Illustration of Dose Episode 74

Illustration by Rose Wong

Illustration by Rose Wong

Toplines
  • On the latest episode of #TheDosePodcast, @Alison_Galvani and @EricSchneiderMD use data to show COVID-19 vaccines have saved 200,000 lives, avoided a million hospitalizations, and are the most effective way out of the pandemic

  • Even as winter approaches and COVID-19 surges again in Europe, American vaccination rates have plateaued. Learn more about policy solutions to increase uptake and ultimately end the pandemic on #TheDosePodcast.

Vaccines have saved thousands of lives and are an incredible tool in the seemingly endless battle against the coronavirus. But even with COVID surging anew in Europe as winter approaches, the rate at which Americans are getting vaccinated has plateaued.

On the latest episode of The Dose, Alison Galvani, founding director of the Yale Center for Infectious Disease Modeling and Analysis, and Eric Schneider, M.D., senior vice president for policy and research at the Commonwealth Fund, bring listeners up to speed on the state of the pandemic.

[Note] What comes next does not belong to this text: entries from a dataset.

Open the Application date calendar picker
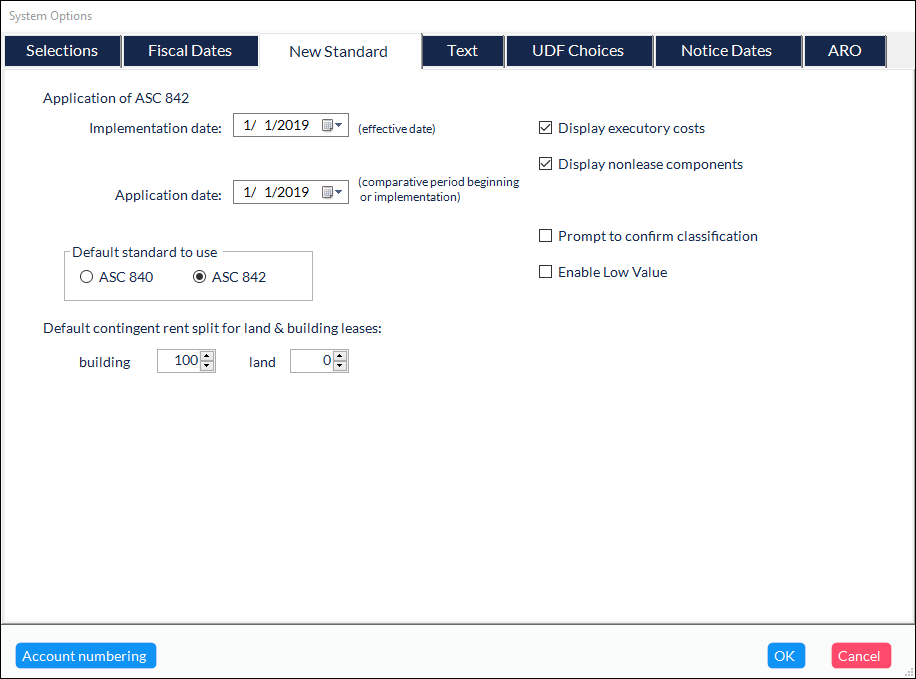916x679 pixels. [x=332, y=193]
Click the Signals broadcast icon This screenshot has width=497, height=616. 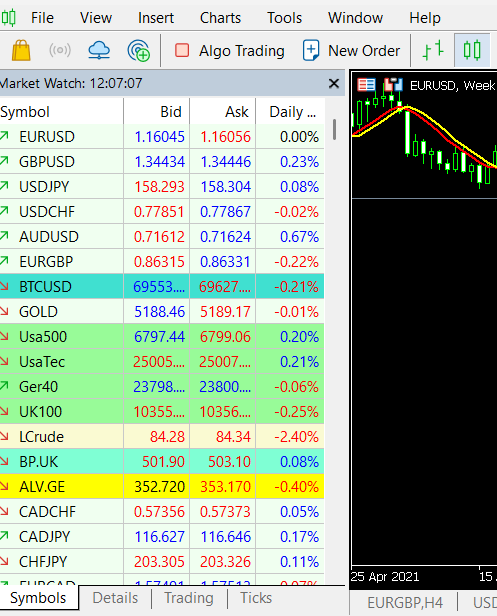60,50
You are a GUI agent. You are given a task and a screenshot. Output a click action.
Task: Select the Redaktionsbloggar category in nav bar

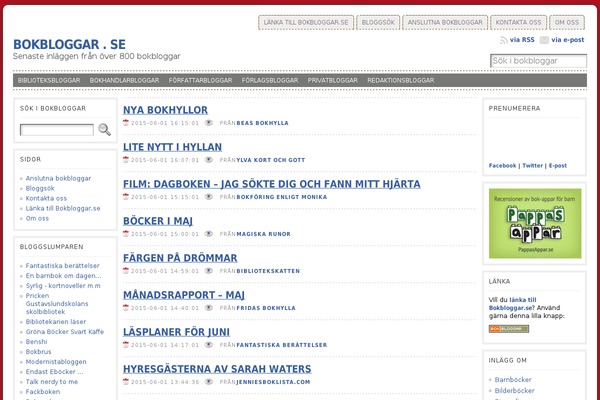pos(400,80)
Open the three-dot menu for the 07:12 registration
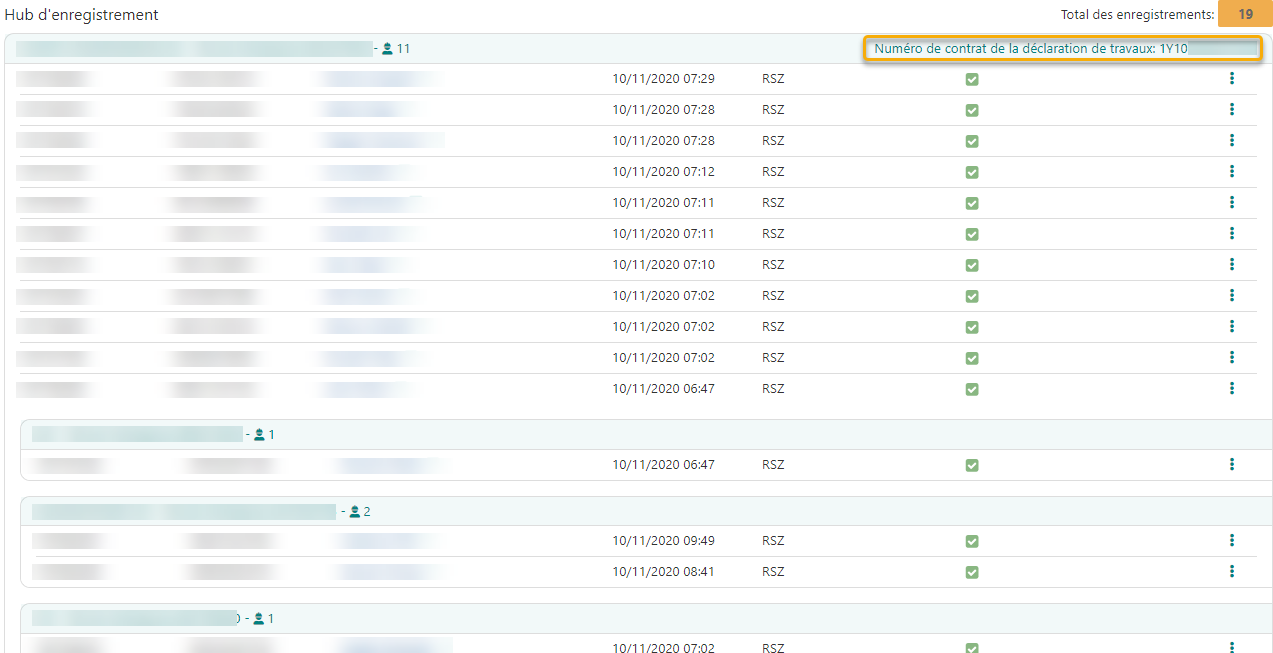 point(1231,172)
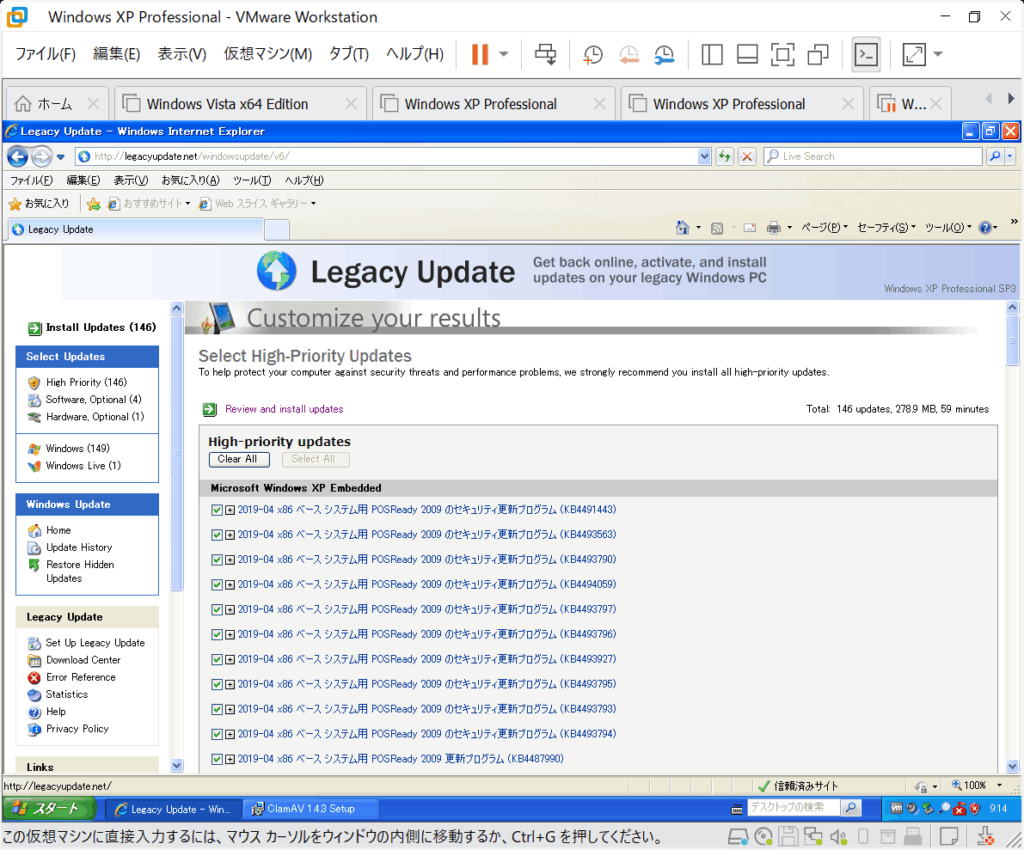Uncheck the KB4487990 update checkbox
The height and width of the screenshot is (850, 1024).
pyautogui.click(x=215, y=758)
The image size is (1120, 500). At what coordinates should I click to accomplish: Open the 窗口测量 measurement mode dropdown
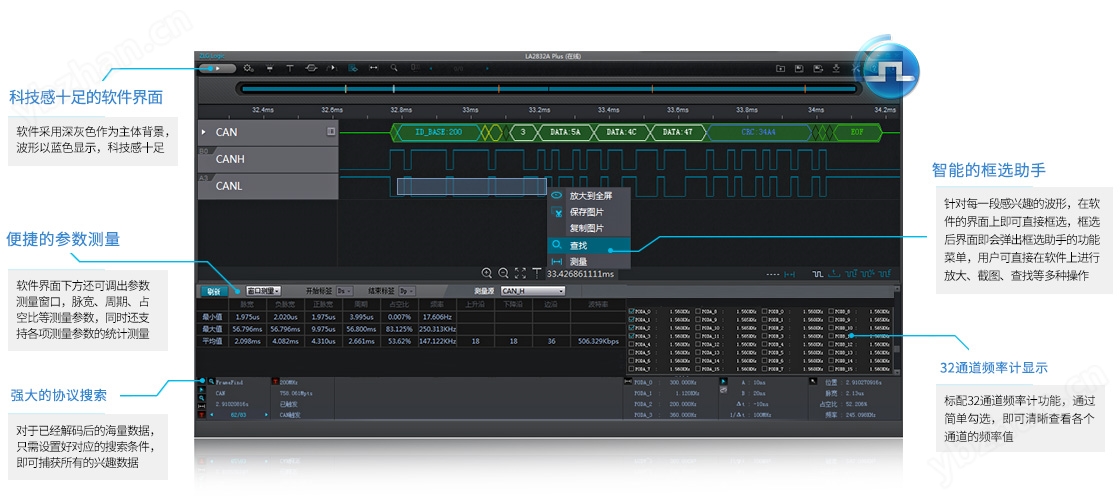point(263,291)
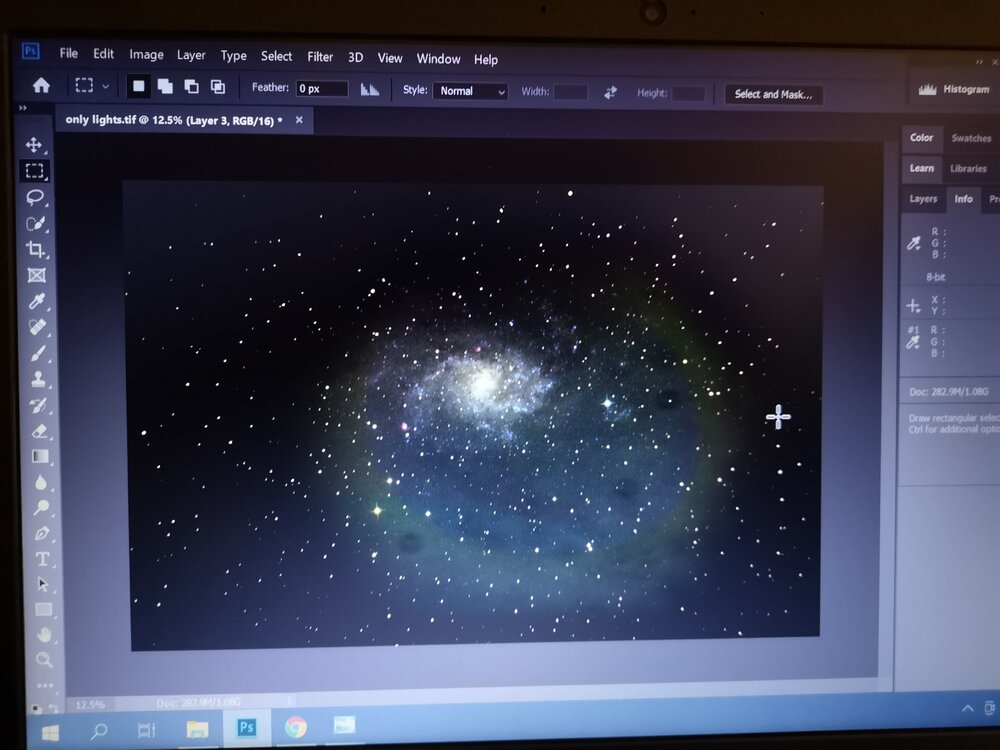Open the Style dropdown showing Normal
This screenshot has width=1000, height=750.
coord(470,91)
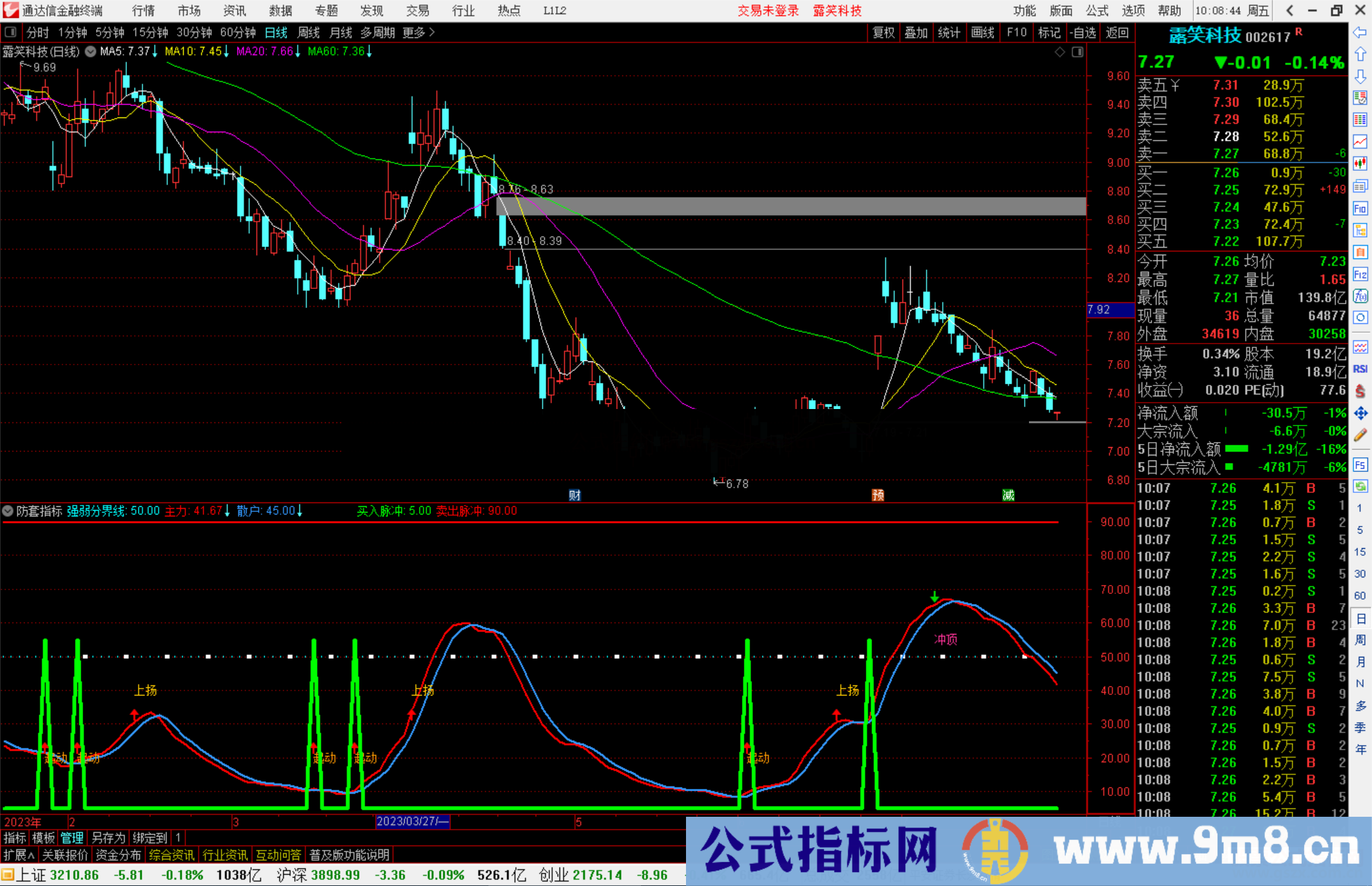The width and height of the screenshot is (1372, 886).
Task: Toggle the diamond marker near chart top right
Action: click(1059, 51)
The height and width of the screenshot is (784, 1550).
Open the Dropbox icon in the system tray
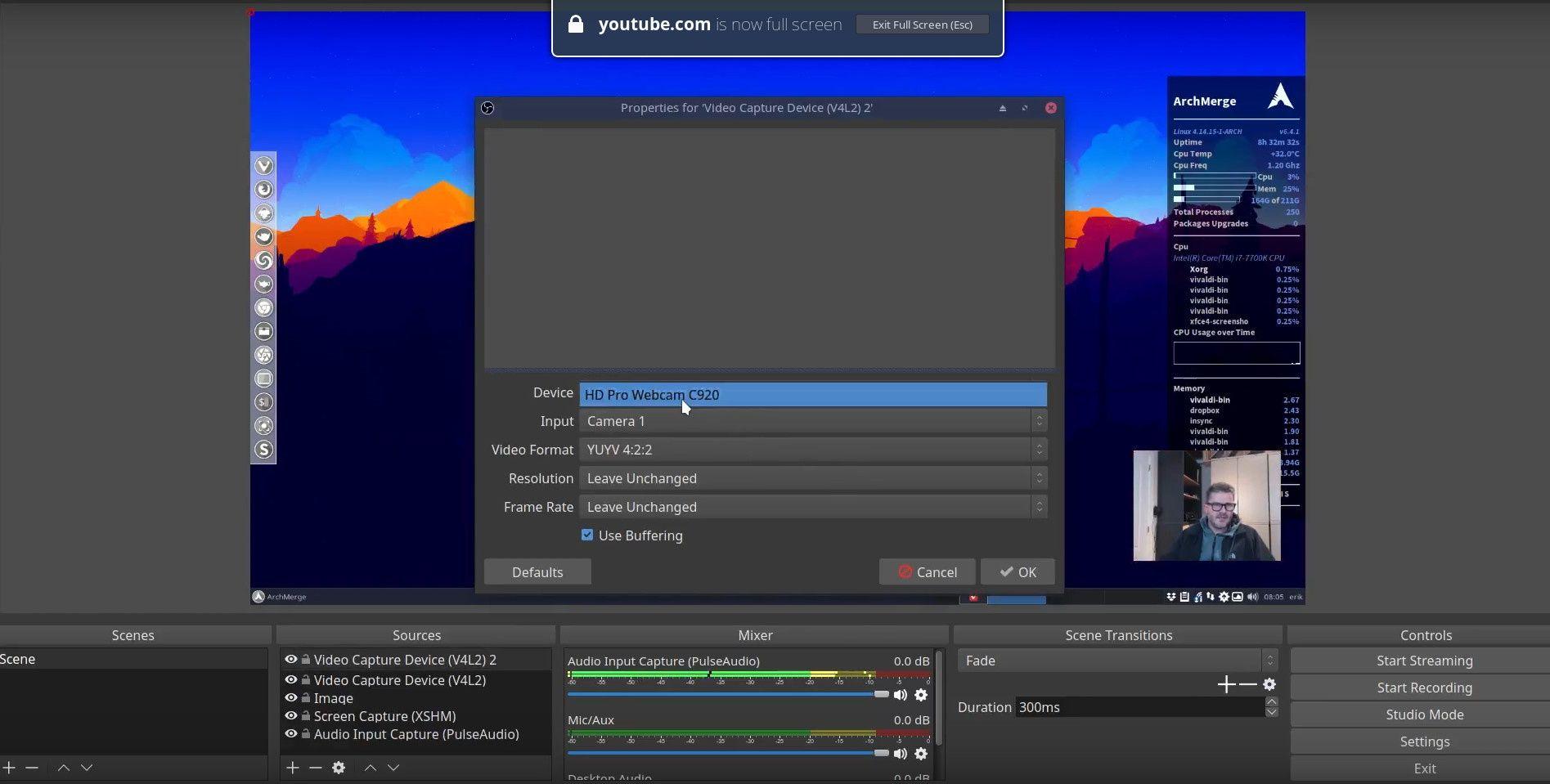click(x=1170, y=596)
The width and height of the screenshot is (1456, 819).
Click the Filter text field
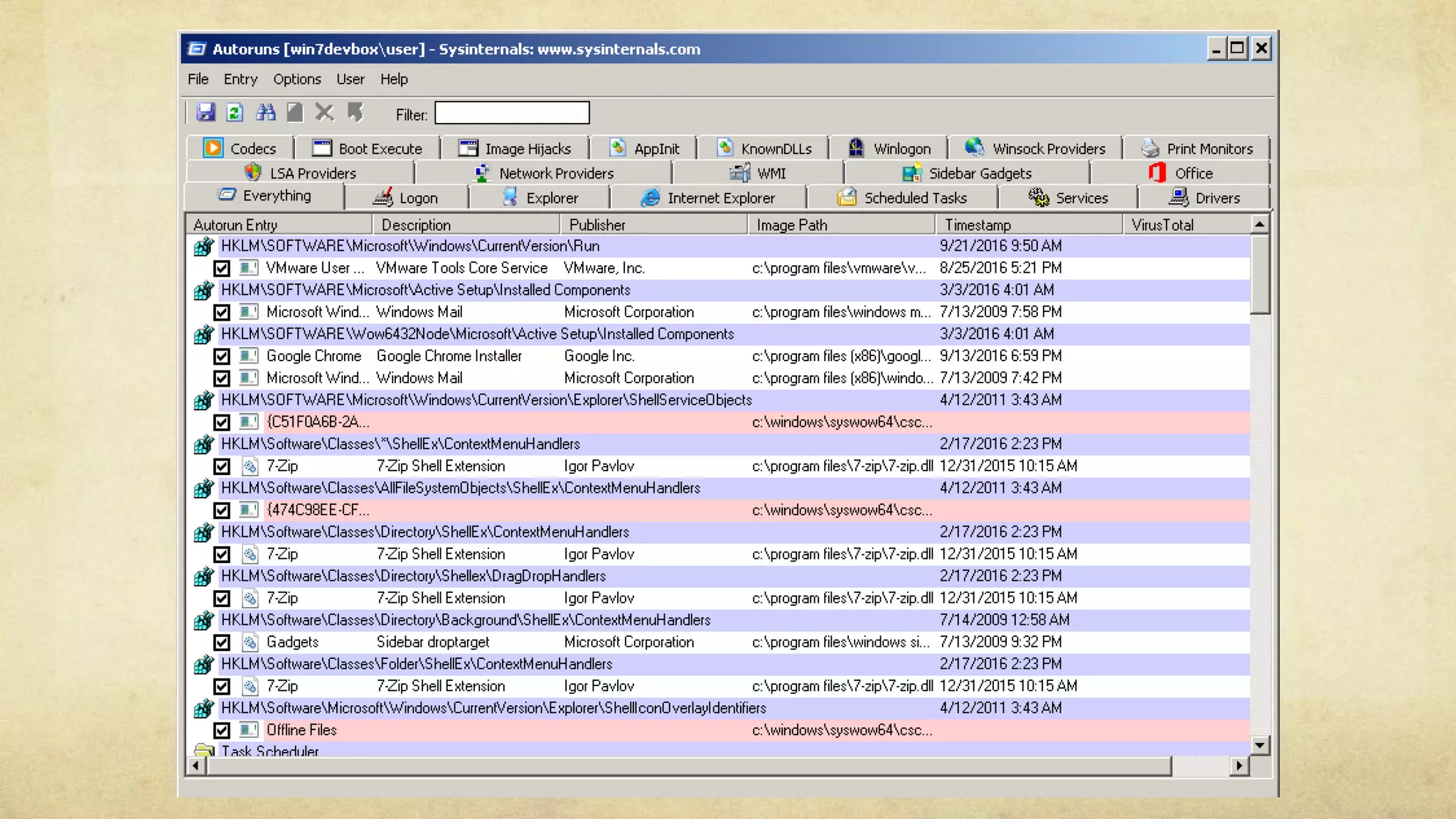click(x=512, y=113)
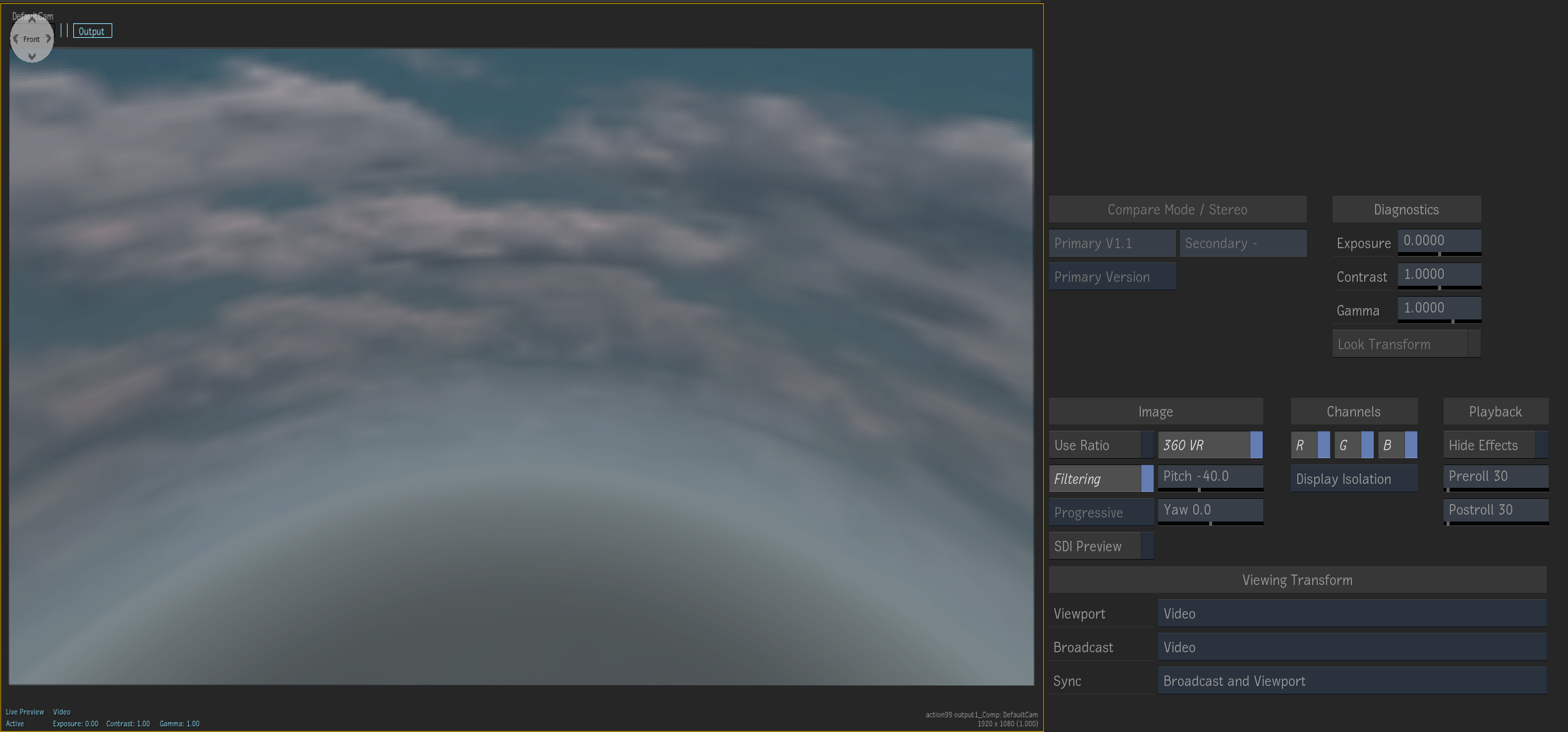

Galvani and Schneider have been using data to show how effective the vaccines are at preventing deaths and hospitalizations — and how, in the absence of successful vaccination campaigns, we are still losing people to the virus. Increasing vaccine uptake through mandates and administering boosters will help curb this pandemic. But to stave off future threats, it’s vital that we also strengthen the public health system and make it easier for all Americans to access health care, they say.

Transcript

SHANOOR SEERVAI: The coronavirus continues to be a moving target, evading scientists and health care professionals alike. The thought of entering a second pandemic holiday season is daunting, but this winter, unlike the last, we have a very powerful tool to fight the virus — vaccines. I’m Shanoor Seervai, and on today’s episode of The Dose, we’re going to talk about how vaccines have changed the course of the pandemic.

My guests are Alison Galvani, the founding director of the Yale Center for Infectious Disease Modeling and Analysis, and Eric Schneider, senior vice president for policy and research at the Commonwealth Fund. Alison and Eric have been using data to show how vaccines are saving lives and where, in the absence of successful vaccination campaigns, we are still losing people to the virus.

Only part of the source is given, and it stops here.